I'm not.  Region codes are a can of worms, try to find Somaliland,
Kosovo, or SMOM, and you get the tip of the biggest iceberg ever
coming near to Norway... :-)

> Norway are "two different places" when it comes to this 
> particular issue.

With the new RFC 4646 rules those "places" are called "variants",
as you have written nn vs. nb are not really geographic regions.

But after a decision that something is a language you are out of
luck again, a language is no "variant".   The grandfathered tags
no-bok and no-nyn were early RFC 3066 attempts in this direction.

The new rules require that variants consist of 5..8 letters or
digits (or 4 digits without letters).  Won't help you, because
as soon as something is a language it can't be added as variant.

The opposite works, variants or grandfathered predecessors can
be deprecated in favour of an identified language - that's what
happened with no-nyn and no-bok under the old RFC 3066 rules.

The situation might be bad for your purposes, but IMO one thing
is sure, adding more tags would only make it worse.

> what shall we do then?

Educate folks how it works.  There are various participants from
Norway in the relevant ISO committees, and it is simply not okay
if the government site gets it wrong, this is not rocket science.

> perhaps Norwegian should be considerd a "Macro languge", and 
> extended-language tags be taken into use to denote each variant?

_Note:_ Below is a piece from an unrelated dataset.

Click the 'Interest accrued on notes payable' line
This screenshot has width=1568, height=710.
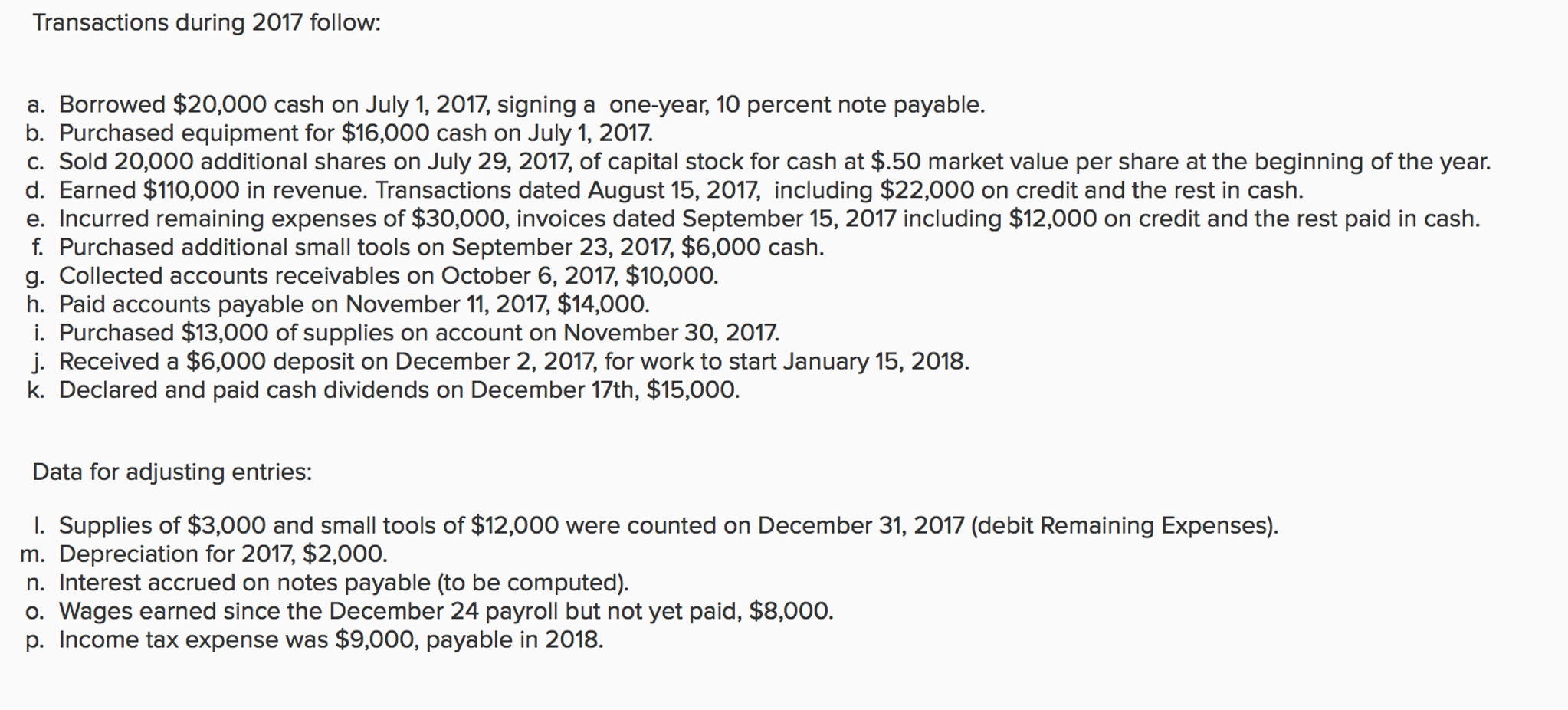[327, 583]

Another wormhole, inactive at the moment, hopefully it will never
go live.  What you would get is redundant info, "nb" is shorter
than "no-nb".  Three bytes, not the end of the world even if it
affects billions of pages loaded billions of times for a some TB
of unnecessary traffic.  

But it can be a disaster if the relation has to be modified later, 
because nobody is going to update the billions of pages.  That is
irrelevant for "no", but for an erroneous language subtag "zh" it
is a major headache ("zh" roughly means China and is no language),
so again "not making it worse" is the best solution - if dumping
the complete scheme as failure is ruled out as option, YMMV.

> BCP 47 now says that nb and nn are preferred

Yes, but the old tags are still valid forever, the idea is again
that nobody will ever update billions of old pages.    

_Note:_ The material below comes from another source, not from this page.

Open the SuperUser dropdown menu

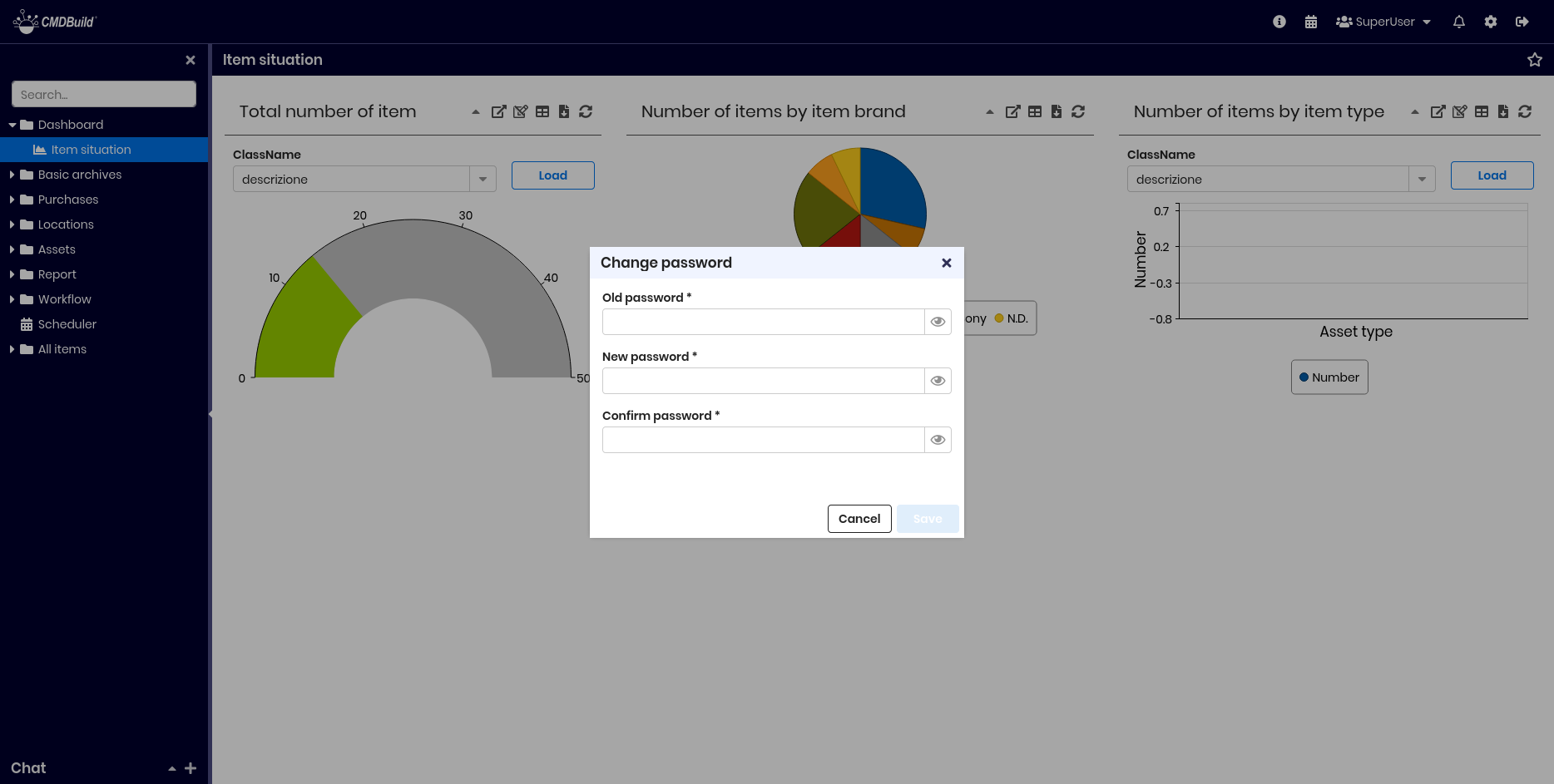click(1383, 22)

> I would like to propose that 'no-nyn' and 'no-bok' was made the
> preferred codes.

Not possible under the current rules, you'd have to convince the
IETF LTRU WG to permit this in a successor of RFC 4646, and then
go to the languages list to request it.  

In theory, in practice it won't fly for obvious reasons:  no-nyn
and no-bok are no ISO 639 language codes, it is better to use 
codes working also outside of RFC 4646 tags, i.e. "nb" and "nn".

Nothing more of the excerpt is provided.